How does Khemeia work?

The software works on the principle of detecting structure and patterns that the eye sees when viewing a page - humans create documents primarily using visual logic (even if they do no use styles/style sheets). Khemeia interprets this visual logic.

For each publication type, rules are configured according to the precise requirements of the data. During processing automated segmentation of the input file takes place (for example into articles for a magazine or newspaper), plus further segmentation according to the metadata requirement specified by the customer (i.e. an article is then further divided).

Typical items identified by Khemeia include:

  • Page numbers, section numbers, titles, headings, notes, footnotes, end notes, “see” references, bullet points, number lists, images, images, captions, etc.
  • Styles on the basis of their:
    • Position
    • Fonts and their formatting
    • Co-ordinates on the page
  • Tables
  • Specific categories of term (from which metadata is generated)
  • Metadata for defined elements

… with the output transformed into, for example, XML, PDF or HTML.

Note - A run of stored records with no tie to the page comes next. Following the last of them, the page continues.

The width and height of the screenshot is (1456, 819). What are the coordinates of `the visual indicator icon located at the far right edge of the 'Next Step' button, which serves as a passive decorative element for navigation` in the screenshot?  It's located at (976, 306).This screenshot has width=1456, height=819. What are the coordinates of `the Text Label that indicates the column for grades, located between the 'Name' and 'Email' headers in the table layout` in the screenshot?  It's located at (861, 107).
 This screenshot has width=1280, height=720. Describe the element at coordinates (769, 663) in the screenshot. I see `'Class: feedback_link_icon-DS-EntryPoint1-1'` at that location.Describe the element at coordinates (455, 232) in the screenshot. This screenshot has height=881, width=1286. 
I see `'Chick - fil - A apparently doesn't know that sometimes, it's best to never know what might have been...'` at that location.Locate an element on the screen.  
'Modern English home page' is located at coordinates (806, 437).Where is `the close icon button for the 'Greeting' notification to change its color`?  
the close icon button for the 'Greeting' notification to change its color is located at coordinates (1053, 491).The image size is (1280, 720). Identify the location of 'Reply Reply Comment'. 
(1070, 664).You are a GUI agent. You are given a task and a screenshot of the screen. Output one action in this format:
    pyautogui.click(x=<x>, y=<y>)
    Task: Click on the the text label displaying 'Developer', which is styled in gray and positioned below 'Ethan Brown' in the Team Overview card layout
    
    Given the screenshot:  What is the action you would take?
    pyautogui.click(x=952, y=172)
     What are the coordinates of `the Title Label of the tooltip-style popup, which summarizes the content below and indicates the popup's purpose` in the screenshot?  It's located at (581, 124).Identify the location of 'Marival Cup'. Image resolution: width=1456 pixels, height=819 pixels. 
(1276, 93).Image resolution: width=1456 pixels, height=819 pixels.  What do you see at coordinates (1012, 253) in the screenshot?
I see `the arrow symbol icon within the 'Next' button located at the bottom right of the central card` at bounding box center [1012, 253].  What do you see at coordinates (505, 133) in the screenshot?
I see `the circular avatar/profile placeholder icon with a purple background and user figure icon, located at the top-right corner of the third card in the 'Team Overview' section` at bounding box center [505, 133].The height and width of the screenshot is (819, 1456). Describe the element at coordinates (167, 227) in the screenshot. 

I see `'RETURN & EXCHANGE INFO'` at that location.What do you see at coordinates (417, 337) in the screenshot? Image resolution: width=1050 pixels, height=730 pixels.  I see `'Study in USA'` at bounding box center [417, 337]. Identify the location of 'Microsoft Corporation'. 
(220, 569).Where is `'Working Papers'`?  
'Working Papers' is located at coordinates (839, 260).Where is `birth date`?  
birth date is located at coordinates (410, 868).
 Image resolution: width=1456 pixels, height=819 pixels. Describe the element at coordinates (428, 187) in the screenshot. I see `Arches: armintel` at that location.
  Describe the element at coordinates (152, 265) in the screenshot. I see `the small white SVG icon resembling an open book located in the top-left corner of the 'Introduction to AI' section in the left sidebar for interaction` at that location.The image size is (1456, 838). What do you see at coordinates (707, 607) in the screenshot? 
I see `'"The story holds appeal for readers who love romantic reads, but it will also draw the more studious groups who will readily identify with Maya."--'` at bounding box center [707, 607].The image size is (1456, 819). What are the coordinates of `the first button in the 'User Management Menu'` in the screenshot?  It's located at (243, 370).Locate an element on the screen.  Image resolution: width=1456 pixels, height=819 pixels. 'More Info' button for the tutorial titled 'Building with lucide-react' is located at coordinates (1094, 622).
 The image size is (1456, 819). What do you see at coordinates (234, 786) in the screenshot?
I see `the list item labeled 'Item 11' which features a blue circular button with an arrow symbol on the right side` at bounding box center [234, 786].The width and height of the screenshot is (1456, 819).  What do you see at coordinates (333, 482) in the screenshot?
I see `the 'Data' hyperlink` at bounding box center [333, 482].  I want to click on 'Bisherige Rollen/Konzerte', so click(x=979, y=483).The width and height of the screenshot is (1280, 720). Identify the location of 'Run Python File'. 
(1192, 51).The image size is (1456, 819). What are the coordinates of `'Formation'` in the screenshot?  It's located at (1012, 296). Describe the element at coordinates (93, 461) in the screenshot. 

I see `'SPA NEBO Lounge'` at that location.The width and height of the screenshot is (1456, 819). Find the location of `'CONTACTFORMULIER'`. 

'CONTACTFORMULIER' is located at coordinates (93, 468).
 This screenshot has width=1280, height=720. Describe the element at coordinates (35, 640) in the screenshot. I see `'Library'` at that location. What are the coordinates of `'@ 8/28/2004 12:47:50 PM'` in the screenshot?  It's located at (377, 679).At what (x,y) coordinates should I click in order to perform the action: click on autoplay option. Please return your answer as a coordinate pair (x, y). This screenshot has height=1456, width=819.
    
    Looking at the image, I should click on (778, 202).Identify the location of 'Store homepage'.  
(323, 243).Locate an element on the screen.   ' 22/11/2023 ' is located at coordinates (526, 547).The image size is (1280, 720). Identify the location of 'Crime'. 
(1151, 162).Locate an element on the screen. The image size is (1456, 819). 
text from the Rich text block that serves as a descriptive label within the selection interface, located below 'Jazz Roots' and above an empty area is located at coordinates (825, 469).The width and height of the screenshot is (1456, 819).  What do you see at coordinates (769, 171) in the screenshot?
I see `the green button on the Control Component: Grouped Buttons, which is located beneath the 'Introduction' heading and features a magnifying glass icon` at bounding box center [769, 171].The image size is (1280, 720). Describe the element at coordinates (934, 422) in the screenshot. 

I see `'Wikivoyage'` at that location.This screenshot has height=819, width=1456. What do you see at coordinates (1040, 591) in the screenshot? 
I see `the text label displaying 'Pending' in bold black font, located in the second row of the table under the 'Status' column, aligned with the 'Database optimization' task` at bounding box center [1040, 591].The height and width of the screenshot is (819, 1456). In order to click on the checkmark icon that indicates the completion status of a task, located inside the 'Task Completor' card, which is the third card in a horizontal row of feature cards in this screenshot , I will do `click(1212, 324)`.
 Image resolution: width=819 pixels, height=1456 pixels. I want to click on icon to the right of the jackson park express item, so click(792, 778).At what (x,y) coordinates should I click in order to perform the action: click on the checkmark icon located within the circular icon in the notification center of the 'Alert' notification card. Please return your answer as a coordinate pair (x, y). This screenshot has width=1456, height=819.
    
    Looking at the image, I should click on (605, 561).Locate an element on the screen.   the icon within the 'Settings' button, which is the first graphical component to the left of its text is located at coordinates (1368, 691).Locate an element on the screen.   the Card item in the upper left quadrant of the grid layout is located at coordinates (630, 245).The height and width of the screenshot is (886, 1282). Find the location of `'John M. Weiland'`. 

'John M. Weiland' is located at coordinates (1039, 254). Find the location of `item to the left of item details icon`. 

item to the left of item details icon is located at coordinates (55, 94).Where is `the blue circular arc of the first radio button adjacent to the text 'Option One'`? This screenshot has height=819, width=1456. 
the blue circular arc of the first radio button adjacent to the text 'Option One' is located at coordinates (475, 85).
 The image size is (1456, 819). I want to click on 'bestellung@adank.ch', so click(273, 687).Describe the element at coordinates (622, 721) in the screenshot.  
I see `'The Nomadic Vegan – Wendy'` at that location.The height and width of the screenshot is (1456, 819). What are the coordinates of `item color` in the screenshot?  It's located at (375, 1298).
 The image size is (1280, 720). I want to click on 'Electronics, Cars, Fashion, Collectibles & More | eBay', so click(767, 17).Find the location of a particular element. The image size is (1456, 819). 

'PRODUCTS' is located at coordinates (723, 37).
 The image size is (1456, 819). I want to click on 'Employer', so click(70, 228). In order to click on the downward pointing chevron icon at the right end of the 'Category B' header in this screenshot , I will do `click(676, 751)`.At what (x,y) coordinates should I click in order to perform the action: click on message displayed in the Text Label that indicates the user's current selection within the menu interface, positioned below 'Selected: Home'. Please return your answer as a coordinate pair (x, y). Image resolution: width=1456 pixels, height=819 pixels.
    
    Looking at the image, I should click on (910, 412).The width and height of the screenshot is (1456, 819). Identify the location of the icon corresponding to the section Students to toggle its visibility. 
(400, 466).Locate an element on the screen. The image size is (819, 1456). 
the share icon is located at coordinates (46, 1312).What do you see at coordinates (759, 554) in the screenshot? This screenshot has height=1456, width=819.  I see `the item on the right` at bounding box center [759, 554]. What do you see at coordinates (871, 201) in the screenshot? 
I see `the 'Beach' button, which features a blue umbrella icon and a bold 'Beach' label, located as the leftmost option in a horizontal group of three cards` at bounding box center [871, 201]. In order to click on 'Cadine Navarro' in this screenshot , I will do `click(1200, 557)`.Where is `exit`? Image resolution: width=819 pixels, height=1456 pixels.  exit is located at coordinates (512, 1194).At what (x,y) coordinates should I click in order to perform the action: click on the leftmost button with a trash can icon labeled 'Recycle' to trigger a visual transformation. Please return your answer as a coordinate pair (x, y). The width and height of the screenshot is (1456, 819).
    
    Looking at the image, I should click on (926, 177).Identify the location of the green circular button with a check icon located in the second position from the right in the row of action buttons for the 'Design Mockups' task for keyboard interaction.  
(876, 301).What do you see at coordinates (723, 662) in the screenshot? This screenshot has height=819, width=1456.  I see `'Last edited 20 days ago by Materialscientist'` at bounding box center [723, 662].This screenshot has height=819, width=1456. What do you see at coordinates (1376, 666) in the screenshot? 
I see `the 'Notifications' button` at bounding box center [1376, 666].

Features of Khemeia include:

  • Comprehensive metadata generation without any limitation – the user interface allows the creation of as many tags/element types as required
  • Hierarchical and interlinked metadata - not simply flat structured XML
  • Outputs: valid XML parsed against customer DTDs/XML schema, HTML, any database or search format
  • Benchmarked processing capacity at 2 to 10 million characters per hour (subject to page complexity, images, etc)

Example - Magazines and Newspapers

  • A magazine consisting of multiple PDF pages; Khemeia segments the data by article, recognising the beginning and end of each, and then within the article segments further, for example, into title, sub-title, author, date, etc. – this segmentation even handles images, captions, photo credits and text boxes.

Example - Books

  • A book consisting of multiple chapters; Khemeia segments the data by chapter, recognising the beginning and end of each, and then within the chapter segments further into title, paragraphs, page numbers, footnotes, images, captions, etc.

Example - Legal Documents

Legal documents consisting of for example a PDF with a hundred case documents; Khemeia segments the data case by case, and then within each case segments further into name of the court, case number, date, jurisdiction, presiding judge, plaintiff/appellant, defendant/respondent, judgment, etc.

Example – Scientific Journal Abstracts

  • A scientific journal consisting of a number of articles; Khemeia segments the data into articles, and then within each article identifies the required information for the abstract, for example, title, author, publisher, date, subject, classification, description, edition, abstract, identifier, format, extent, language, availability, location, source, coverage, rights, terms of use, citation, etc.